→ Task requirements
A - In the email about joining tables in HBase, what does HBase lack outside of the key?
B - Write the next part of the email about joining tables in HBase, picking up right after its final sentence.

→ Source passage
▼▼▼

Eran,

As I said... if you want to do relational database work, you should use a 
relational database.

The big problem with HBase is that outside of the key, you don't have indexes.
You asked a very general question and we have to assume a general case when we 
are looking at creating a solution.
Since you don't have the ability to index your fields and join data, you have 
to assume that you are going to be doing a full table scans.
So rather than go row by row and then doing full table scans, for each row 
found in one table, the idea is to first get your data from each table 
separately.
I am again assuming that your subset from Table A is going to be a fraction of 
the data found in table A and that your subset from table B is going to be a 
fraction of the data you're getting from table B.

▲▲▲

→ Raw data

▼▼▼

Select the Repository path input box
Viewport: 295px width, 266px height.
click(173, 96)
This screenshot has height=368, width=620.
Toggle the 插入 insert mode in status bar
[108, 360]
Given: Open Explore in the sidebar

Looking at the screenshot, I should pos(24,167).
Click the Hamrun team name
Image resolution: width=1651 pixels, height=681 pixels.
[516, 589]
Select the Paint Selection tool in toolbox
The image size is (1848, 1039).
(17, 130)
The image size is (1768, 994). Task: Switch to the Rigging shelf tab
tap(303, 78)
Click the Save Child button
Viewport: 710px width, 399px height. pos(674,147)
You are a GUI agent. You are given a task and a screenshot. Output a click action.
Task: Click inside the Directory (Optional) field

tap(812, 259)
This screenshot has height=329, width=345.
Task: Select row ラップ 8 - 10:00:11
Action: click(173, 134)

▲▲▲

→ Responses in order
A - Indexes.

B -
So after your initial filtered scan on each table, you could write them out to 
sequence files, however, they won't be written in sort order without first 
doing a reduce job.
(Reduce job will take some time.)

Since you already have a database, writing them to a temp table would probably 
be faster. (I guess you could write join column(s) | uuid to get uniqueness 
which would be smaller than trying to cat all of the columns and still be 
written in 'sort order')

You mentioned that you are afraid about the time it takes for table splits. You 
could pre-split the table to help alleviate this, but I'm presenting a white 
board solution that you need to flesh out.

So now you have your temp table of millions of rows where the row keys are the 
join key with a uuid appended to give uniqueness and its in some sort of sort 
order. (meaning that all of the keys are grouped.

Now in the actual join, you're Iterating on one temp table, doing a limited 
scan of the second table. 

Its pretty generic.

HTH

-Mike

> From: [email protected]
> Date: Tue, 31 May 2011 21:42:58 +0300
> Subject: Re: How to efficiently join HBase tables?
> To: [email protected]
> 
> Thanks everyone for the great feedback. I'll try to address all the
> suggestions.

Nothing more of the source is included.